Bu hafta, izin verirseniz ne siyaset nede DENK bütçe var. Ya ne  var. Siyaset dışı okul hatıralarımı yazacağım. Ben Rize Lisesinden yetiştim. İftihar ederim. Yalnız son sene oradan ayrıldım. Tokat  Gazi Osman Paşa Lisesinde okudum. Mezuniyete ise Gümüşhane Lisesinde girdim ve oradan mezun oldum. Bu öznel bir hikayedir. Bu hikayemizin içinde ailem var ben varım  o zamanki Gazi Osman Paşa Lisesinin Baş Müdür Yardımcısı  Tarih Öğretmeni bizim çok yakın akrabamız dayımız  Ali Rıza Güven de vardır. 

Şimdi gelelim Rize Lisesi anılarıma. 1954 yılında Rize Lisesinin Orta okul bölümüne başladım.  Babamın korkusundan ve ilk okul hocalarımın saygısından çok çalışıyordum. İlk okul hocalarımız derlerdi ki çok çalışın orta okul hocalarınıza bizi mahcup etmeyin. Babam ise derdi ki bir sene sınıfta kalırsanız okuldan alırım. İşte böyle bir ortamda orta bir öğrencisiyim. Bir gün beni biyoloji hocamız İffet Yakamercan çağırdı. Neden derslerine çalışmıyorsun diye . Ben de şaşırdım kaldım hocam elimden geleni yapıyorum. Resim müzik ve beden eğitimi elimden gelmiyor. Ne yapabilirim dedim. Güldü. Aslında sen iftiharlık bir öğrencimizsin. Ama resim ve beden eğitimi zayıf onlara da yüklensen onları da başarırsın. Sonra öğrendim ki Resim hocasından kırık notu düzeltmiş iftihara engel olmayacak bir nota yükseltmiş. Bana söylemiyor.

Lise 2. Sınıftayız . Tarih hocamız Nazım Kurtiş  kurtarma imtihanı yapıyor. Biz kurtulmuşlar imtihana girmiyoruz sınıfın bir bölümünde ise imtihan var. Bir öğrenci arkadaşımız ricada bulundu bana yardım edin diye. Ben de soruların cevaplarını yazıyorum ve o arkadaşıma vereceğim. Tam o sırada Nazım Hoca beni gördü ne yazıyorsun dedi. Kağıdı aldı elimden baktı ki soruların cevapları. Bir güzel haşladı beni. Sonraki olayları yazmayayım. Devlet işte o zaman çökmüştü. Kopya verecek öğrenciyi koruyan bir devlet o zaman başlamıştı. Demokrasi denilen nesne okullara kadar girmiş okluların düzenini alt üst etmişti.

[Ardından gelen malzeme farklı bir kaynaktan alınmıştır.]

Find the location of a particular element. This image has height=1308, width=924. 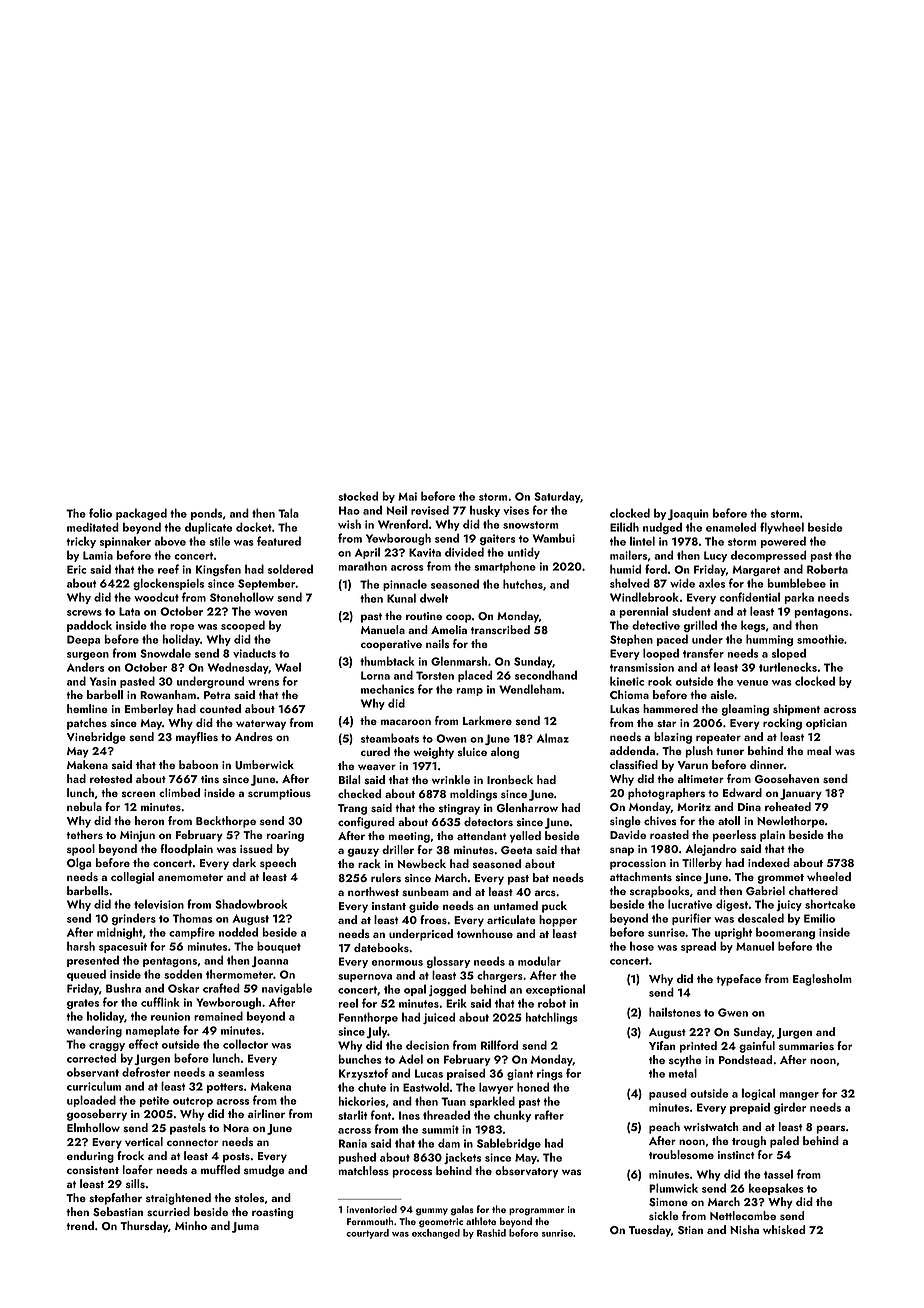

sunbeam is located at coordinates (425, 891).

 Yine 5 fen talebesiyiz. Beden eğitimi hocamız Recep Kulak adlı gerçekten beden eğitimi bilen sporcu Fenerbahçeli futbolcu beden eğitiminin hakkını veren bir hoca idi. Şimdilerde torunu Recep Kulak futbol hakemlerimizdendi. 19 Mayıs Gençlik ve Spor bayramına katılmayanları beden eğitiminden sınıfta bırakacağım dedi.  Ben de buna ihtimal vermedim. Ve 19 Mayıs gösterilerine katılmadım. Bir de baktım ki beden eğitiminden ikmale kalmışım. Orta öğretimde ilk ve son ikmale kalarak ikmale kalmanın dahi bir acı olduğunu yaşadım.

Edebiyat öğretmenimiz Hikmet Gürsoy idi. O derdi ki" korkmayın yazın, yanlış yazılmış bir yazı hiç yazılmamış bir yazıdan daha kutsaldır. Yanlış yazılmış bir yazıyı düzeltirsiniz, ama hiç yazılmamış bir yazıyı düzeltmeye bile imkan yoktur."

Bize yazmanın güzel bir şey olduğunu, yazmanın da bir sanat olduğunu, öğreten yazı yazmayı sevdiren hocamız işte Hikmet Gürsoy'dur. Ne mutlu bize ki onlar gibi müstesna hocalarımızla yetiştik. Onlar Atatürk'ün nesillerini yetiştirmek için gece gündüz çalışan öğrencilerine karşı adaletli, sevgi ve saygı yüklü insanlardı. Allah hepsine gani gani rahmet etsin.